En définitive, pratiquer la sorcellerie moderne c’est se fier à son instinct et renouer avec sa véritable identité et personnalité. Il n’est pas question de se libérer des codes imposés par la société pour en suivre d’autres !

Dans l’antre d’une sorcière

Si la magie est partout, certains outils en facilitent la pratique. Ainsi on en retrouve plusieurs chez les sorcières modernes. Le bâton de fumigation, pour commencer, qui chasse les mauvaises énergies. Les bougies, utilisées lors de rituels ou des célébrations des fêtes sacrées. Chaque couleur ayant ici un pouvoir ou une signification particulière. Un grimoire ou un carnet pour y noter ses sorts, ses plantes préférées ou encore ses connaissances. Un chaudron pour y faire brûler de la sauge ou y préparer des potions. Ou encore des cristaux, pendule ou boule de cristal pour faire circuler les énergies, se protéger ou prédire l’avenir.
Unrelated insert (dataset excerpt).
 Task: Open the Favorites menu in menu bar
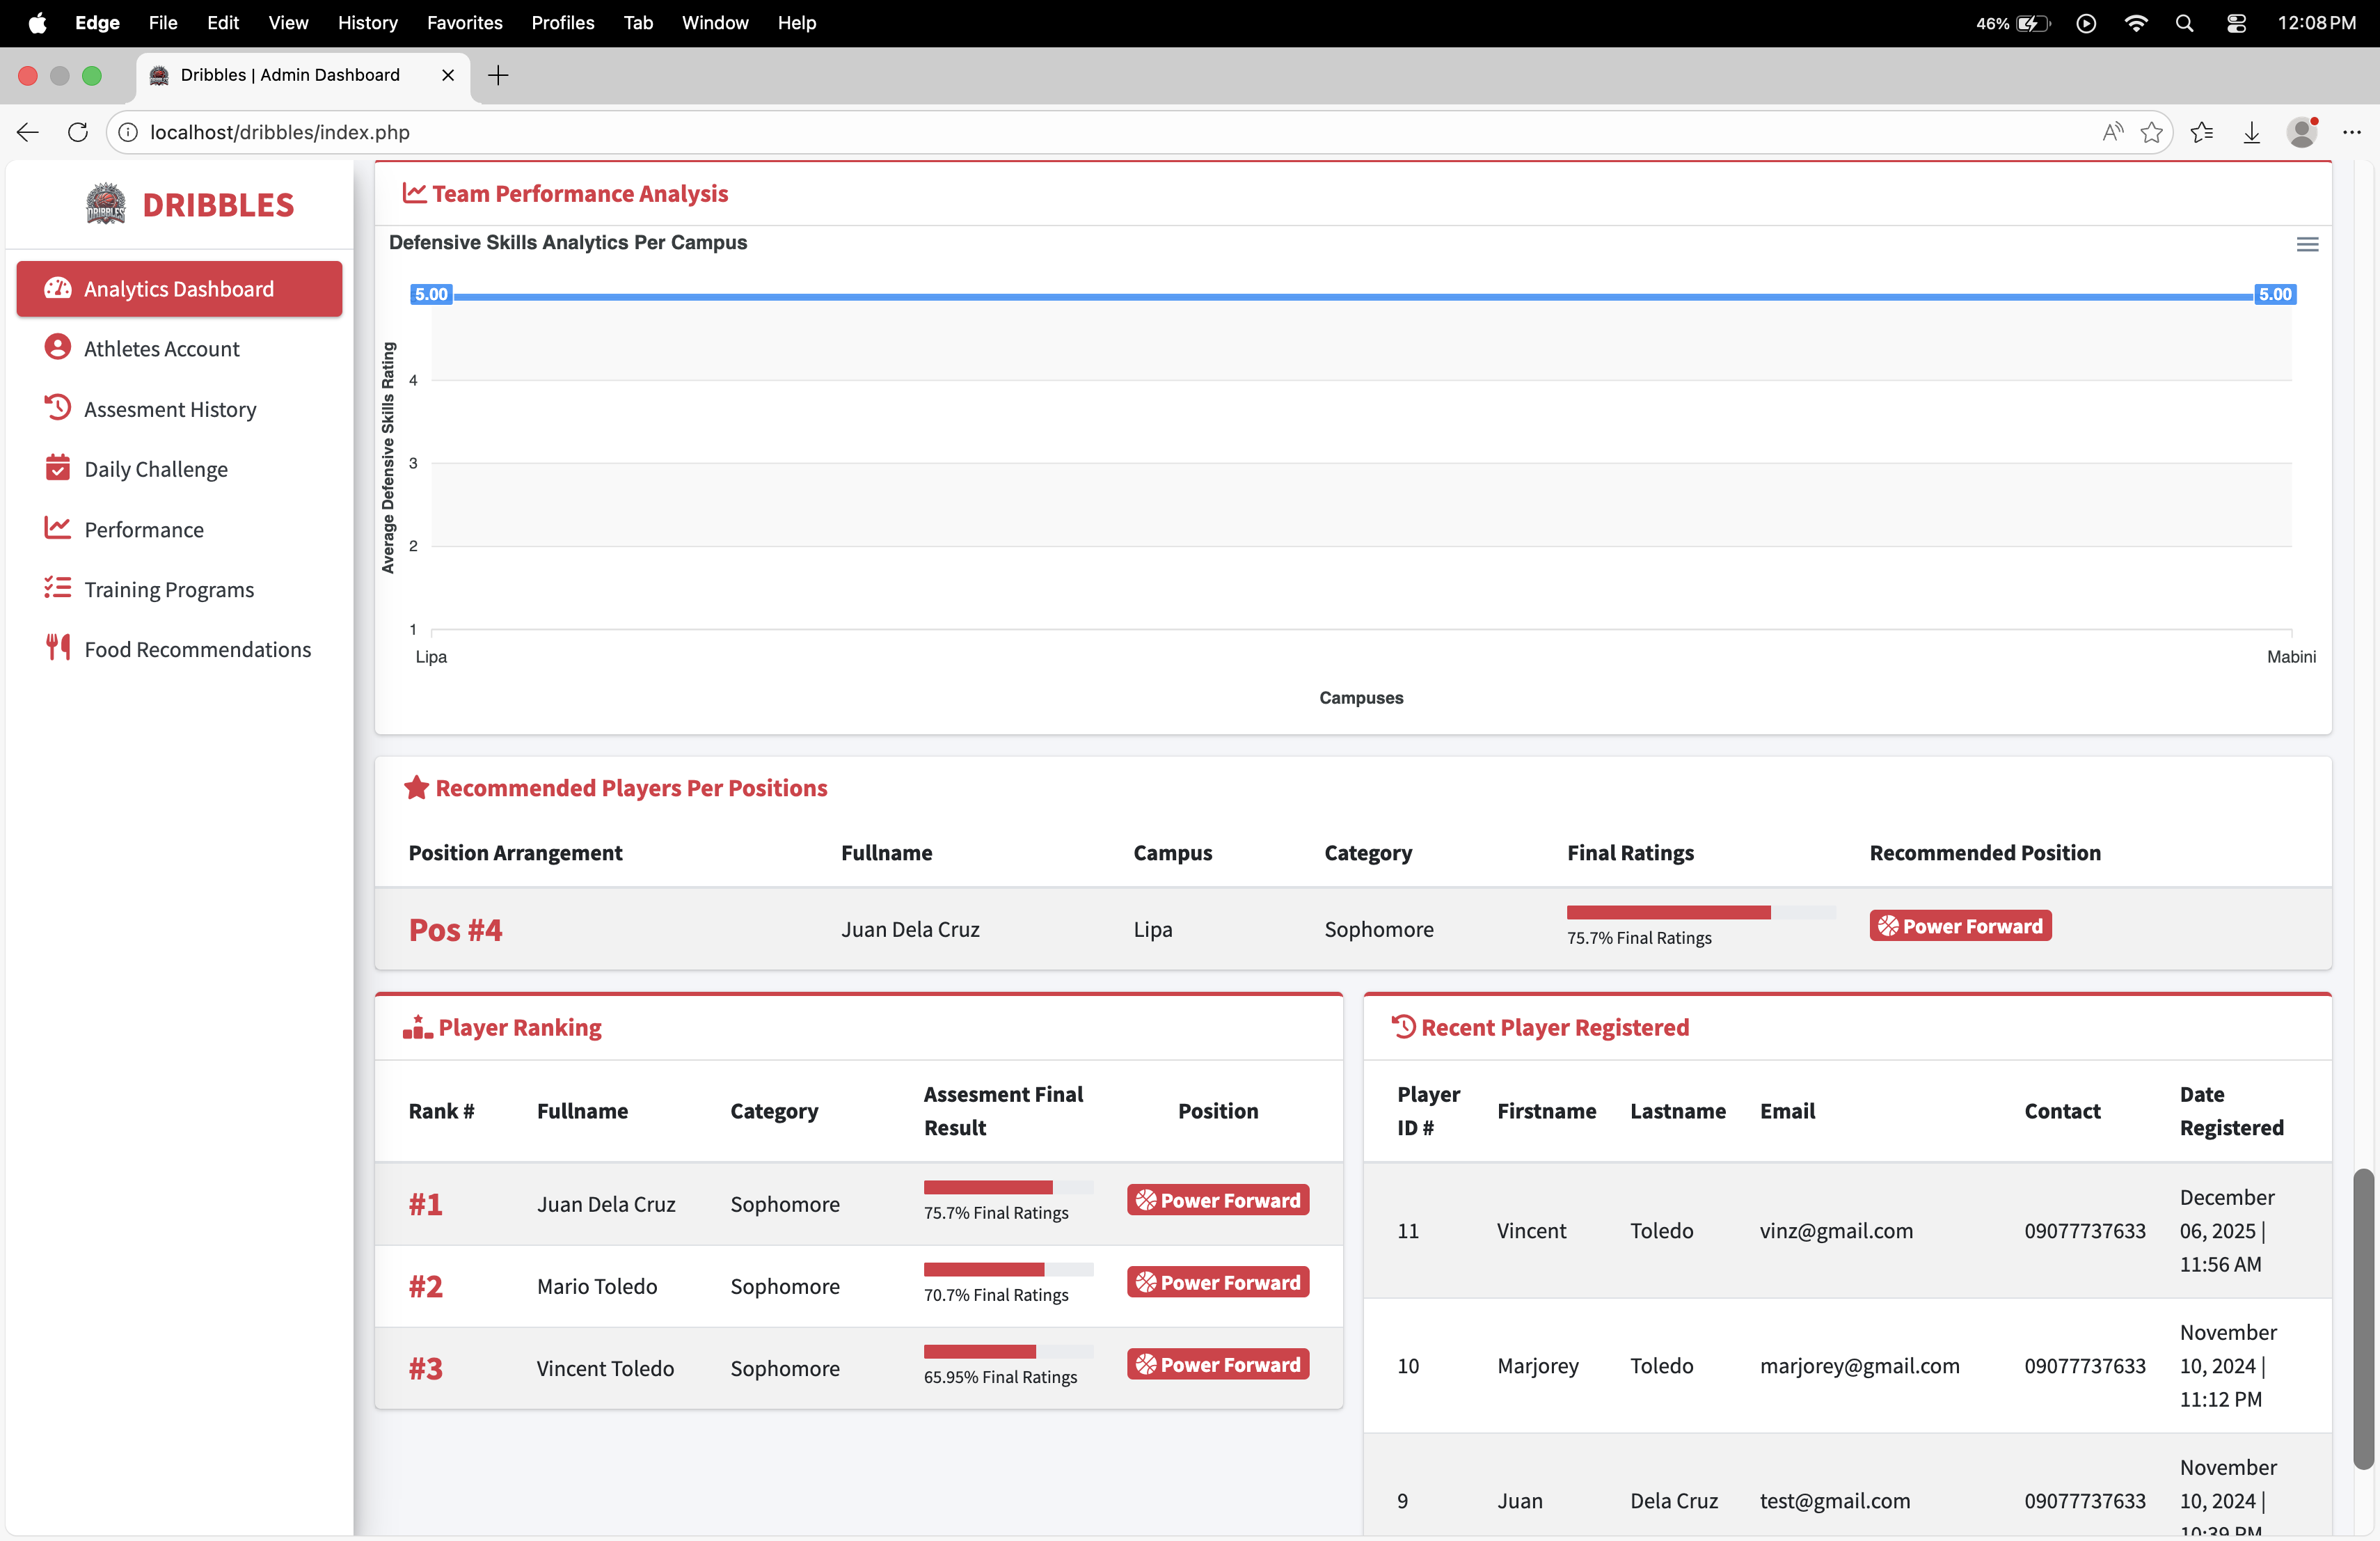tap(464, 23)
Les adeptes de la sorcellerie peuvent aussi acquérir un autel pour y poser leur grimoire, bougies, cristaux et y pratiquer leurs rituels. Un athamé, une dague utilisée pour les cérémonies ou une baguette. Sans oublier des cordes, un balai ou encore un pentacle. La liste des outils est longue et peut se personnaliser au gré des envies et besoins. À vous de découvrir celui ou ceux qui conviennent le plus à votre pratique.

Sabbats et fêtes sacrées

Pour finir, pratiquer la sorcellerie moderne consiste aussi à célébrer les sabbats ou les huit fêtes sacrées. Héritées des traditions celtes et nordiques, celles-ci sont en lien avec une divinité, la nature ou le changement des saisons.

La roue des fêtes de sacrées de l’année commence avec Samhain le 31 octobre. Elle marque notamment le moment où le voile entre le monde des vivants et des morts est le plus fin. Vient ensuite Yule qui commence généralement le 21 décembre durant le solstice d’hiver. Imbolc, le 1er février qui célèbre le déclin de la période hivernale. Ostara, autour du 20 mars, au moment de l’équinoxe de printemps. Puis Beltane, le 30 avril ou 1er mai, qui est une célébration de l’amour et de la première floraison. Litha, autour du 21 juin, durant le solstice d’été. Lammas, le 1er août pour fêter le début des récoltes. Et enfin Mabon, autour du 22 septembre, au moment du solstice d’automne.

À chaque fête sacrée se rattache un rituel, une plante ou un sort. Mais encore une fois, les respecter ou non est une question de liberté.